What to produce: Repeat the lines below exactly, beginning with the line that contains "1566x784 pixels. Task: Click" and continuing through the line that contains "Action: point(17,171)".

Rows showing where targets appear:
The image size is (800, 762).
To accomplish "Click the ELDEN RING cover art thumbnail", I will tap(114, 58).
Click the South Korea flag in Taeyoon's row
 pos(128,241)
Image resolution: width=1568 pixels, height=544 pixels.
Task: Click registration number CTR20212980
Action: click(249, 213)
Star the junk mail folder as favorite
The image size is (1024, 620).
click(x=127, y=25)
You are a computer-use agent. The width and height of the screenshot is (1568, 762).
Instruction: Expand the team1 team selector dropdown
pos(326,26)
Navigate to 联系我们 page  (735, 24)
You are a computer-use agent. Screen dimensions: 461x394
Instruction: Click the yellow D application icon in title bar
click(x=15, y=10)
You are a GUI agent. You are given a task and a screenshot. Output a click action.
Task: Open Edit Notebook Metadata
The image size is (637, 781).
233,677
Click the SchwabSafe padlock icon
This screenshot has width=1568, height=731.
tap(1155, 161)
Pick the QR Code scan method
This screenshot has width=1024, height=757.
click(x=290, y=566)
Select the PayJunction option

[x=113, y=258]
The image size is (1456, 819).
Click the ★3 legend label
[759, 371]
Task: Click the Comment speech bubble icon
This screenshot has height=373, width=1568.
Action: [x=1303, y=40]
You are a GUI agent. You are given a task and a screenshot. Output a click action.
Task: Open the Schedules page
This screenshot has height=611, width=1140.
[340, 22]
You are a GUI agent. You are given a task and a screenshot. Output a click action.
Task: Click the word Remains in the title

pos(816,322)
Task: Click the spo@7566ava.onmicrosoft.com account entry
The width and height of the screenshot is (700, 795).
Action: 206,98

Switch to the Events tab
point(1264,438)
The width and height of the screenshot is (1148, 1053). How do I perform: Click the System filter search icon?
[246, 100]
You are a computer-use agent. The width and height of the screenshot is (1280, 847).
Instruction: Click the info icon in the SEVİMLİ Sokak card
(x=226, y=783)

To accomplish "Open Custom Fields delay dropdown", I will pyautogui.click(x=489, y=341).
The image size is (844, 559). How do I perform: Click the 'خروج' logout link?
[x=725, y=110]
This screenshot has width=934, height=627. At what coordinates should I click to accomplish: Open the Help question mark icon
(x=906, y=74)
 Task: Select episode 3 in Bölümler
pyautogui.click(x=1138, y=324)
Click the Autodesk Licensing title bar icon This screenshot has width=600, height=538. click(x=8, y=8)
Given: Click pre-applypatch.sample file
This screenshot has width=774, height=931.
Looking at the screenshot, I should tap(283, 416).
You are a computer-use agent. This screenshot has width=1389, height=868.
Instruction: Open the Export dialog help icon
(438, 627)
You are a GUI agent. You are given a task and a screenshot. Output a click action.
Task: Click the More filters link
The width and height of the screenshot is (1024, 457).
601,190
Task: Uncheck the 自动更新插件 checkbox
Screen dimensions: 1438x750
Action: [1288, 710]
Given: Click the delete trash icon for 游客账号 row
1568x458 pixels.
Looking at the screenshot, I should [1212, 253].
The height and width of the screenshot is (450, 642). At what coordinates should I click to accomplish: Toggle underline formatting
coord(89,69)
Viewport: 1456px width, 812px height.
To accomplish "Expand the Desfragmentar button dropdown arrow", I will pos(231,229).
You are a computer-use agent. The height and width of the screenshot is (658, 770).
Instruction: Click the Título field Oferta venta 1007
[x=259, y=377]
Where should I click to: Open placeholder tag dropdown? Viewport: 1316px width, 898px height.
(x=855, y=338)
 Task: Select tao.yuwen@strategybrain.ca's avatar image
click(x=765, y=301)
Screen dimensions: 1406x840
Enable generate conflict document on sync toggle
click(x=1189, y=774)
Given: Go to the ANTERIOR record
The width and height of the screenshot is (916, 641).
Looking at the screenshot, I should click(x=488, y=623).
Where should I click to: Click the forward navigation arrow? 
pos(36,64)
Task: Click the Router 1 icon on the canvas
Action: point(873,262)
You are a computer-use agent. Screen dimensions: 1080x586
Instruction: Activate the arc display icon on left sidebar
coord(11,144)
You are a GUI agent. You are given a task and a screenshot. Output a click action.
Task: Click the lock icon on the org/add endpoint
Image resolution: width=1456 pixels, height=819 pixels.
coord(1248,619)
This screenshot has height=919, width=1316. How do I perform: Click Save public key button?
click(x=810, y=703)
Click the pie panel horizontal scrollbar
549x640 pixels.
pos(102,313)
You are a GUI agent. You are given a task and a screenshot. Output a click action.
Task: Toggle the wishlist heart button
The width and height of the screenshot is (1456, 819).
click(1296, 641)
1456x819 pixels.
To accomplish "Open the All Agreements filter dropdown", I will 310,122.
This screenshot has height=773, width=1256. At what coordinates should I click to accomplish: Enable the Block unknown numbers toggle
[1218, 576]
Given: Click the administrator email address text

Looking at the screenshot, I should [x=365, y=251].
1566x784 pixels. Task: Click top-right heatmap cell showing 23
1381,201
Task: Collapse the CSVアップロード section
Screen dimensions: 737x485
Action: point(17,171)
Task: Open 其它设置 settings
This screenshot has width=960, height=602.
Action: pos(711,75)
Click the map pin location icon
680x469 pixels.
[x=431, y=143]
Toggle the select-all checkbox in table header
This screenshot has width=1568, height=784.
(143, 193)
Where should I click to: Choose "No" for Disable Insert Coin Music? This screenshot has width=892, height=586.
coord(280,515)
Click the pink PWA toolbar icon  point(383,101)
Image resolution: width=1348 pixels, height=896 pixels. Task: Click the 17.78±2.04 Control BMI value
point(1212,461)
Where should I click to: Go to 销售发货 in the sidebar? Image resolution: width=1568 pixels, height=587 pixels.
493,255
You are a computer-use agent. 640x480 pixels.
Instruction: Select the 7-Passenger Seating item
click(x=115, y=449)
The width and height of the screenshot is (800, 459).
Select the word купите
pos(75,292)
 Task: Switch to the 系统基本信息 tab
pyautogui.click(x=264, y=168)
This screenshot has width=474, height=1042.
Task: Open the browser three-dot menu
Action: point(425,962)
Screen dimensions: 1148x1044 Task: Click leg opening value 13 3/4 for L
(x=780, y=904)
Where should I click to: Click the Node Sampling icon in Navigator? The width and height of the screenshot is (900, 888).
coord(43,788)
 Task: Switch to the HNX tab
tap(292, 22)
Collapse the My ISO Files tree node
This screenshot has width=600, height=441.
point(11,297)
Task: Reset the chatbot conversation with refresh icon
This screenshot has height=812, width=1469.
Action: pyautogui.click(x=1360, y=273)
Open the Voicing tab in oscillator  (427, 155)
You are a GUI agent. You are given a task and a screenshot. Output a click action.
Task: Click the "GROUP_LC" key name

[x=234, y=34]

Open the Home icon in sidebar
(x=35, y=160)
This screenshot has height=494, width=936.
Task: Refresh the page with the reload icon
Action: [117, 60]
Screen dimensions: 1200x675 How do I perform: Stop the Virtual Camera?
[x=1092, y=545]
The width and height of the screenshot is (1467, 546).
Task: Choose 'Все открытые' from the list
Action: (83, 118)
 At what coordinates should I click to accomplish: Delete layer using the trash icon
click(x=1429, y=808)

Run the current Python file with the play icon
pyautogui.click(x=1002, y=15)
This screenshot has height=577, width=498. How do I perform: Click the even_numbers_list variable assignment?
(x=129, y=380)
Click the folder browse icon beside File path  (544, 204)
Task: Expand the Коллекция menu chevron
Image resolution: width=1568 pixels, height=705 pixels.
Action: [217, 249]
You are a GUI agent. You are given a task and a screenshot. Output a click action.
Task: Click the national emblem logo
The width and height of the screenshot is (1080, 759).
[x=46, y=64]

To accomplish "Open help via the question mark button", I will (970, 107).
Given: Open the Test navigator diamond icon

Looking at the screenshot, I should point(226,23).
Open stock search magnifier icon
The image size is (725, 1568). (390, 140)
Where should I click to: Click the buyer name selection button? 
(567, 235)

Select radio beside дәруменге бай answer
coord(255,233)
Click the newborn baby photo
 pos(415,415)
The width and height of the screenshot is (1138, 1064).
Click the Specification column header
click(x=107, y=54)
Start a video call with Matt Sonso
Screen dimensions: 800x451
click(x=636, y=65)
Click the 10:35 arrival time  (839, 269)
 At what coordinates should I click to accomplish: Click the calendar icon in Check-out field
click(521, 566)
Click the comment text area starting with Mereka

Exercise answer:
1566x784 pixels. Task: Click top-right heatmap cell showing 23
1381,201
Task: Collapse the CSVアップロード section
Screen dimensions: 737x485
Action: point(17,171)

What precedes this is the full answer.